1940 fing Frau Jeske an, führte in der Berliner Mosaik- und Glasmalereiwerkstatt von Puhl & Wagner zunächst die Hüttenbücher, in denen Farbrezepturen eingetragen wurden. Mit dem künstlerischen Leiter der Werkstatt, Heinrich Jungebloedt, eröffnete sie nach dem Krieg in Schulzendorf einen eigenen Betrieb. Mit kleinen Arbeiten wie Tische oder Tabletts tastete sich Elisabeth Jeske langsam an die Mosaikkunst heran. Die Berliner Museen wurden bald auf das Duo aufmerksam. 1951 restaurierte die Werkstatt Jungebloedt/Jeske die Ravenna-Kuppel des Bodemuseums. Später galt es, antike Mosaiken im Pergamonmuseum wiederherzustellen. Dabei tritt die Rekonstruktion hinter das Original zurück. Ihre Farben sind blasser, damit die Wunden erkennbar bleiben und die 2000 Jahre, die vergangen sind.

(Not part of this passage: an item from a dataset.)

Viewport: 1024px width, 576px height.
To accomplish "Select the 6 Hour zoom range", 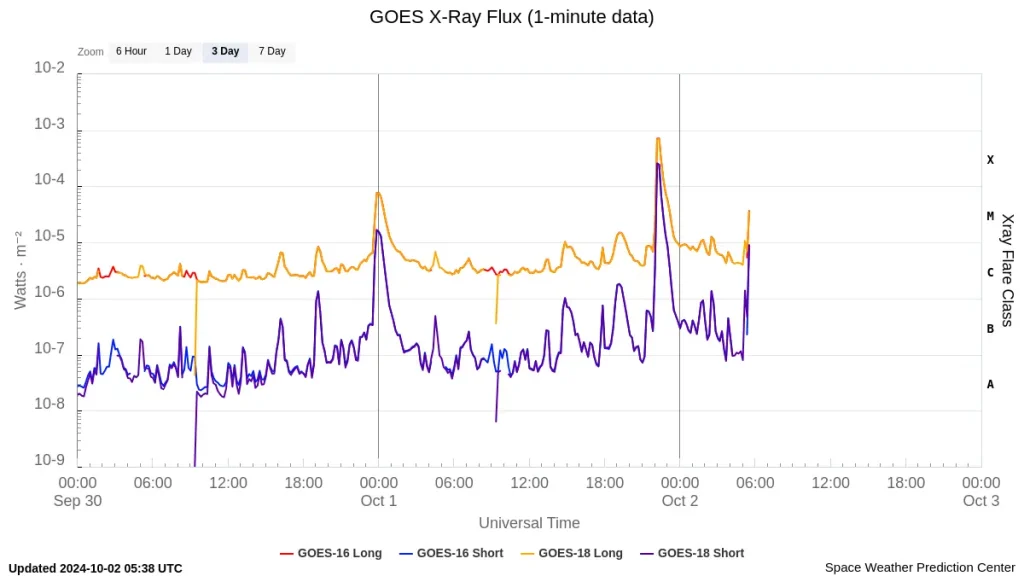I will 131,51.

Seit 1987 restauriert Frau Jeske zusammen mit Helmut Mencke Mosaiken im Berliner Dom. Dafür erhielt sie vor fünf Jahren das Bundesverdienstkreuz. Bei unserem Besuch sitzt die Künstlerin eng an den Kachelofen geschmiegt. Ihr zierlicher Körper saugt die Wärme in sich auf. In ihrer Umgebung hat sich in den letzten Jahrzehnten nicht viel verändert. Das schwarze Telefon könnte in einem Hitchcock-Klassiker mitspielen. In der Küche, die zum Steinlager mutierte, steht noch ein Kohlenherd. Neben dem Arbeitstisch ist eine einfache Liege aufgespannt. Frau Jeske braucht nicht viel zum Leben, solange sie eine Aufgabe hat.

Helmut Mencke lernte Elisabeth Jeske vor 30 Jahren kennen. In seiner Freizeit kam er in die Werkstatt, um mitzuhelfen. Später ging er bei ihr in die Lehre und studierte an der Kunsthochschule Weißensee. "In der DDR war Mosaikleger noch ein eigener Lehrberuf." Heute wird er in die Zunft der Fliesenleger eingeordnet. Die Werkstatt, die immer noch nach dem Gründer Jungebloedt benannt ist, möchte Mencke eines Tages übernehmen. Arbeit gibt es genug, nur das Geld fließt spärlich. Vielleicht kommen ja ein paar Engel vorbeigeflogen und rupfen sich tüchtig Blattgold aus den Federn.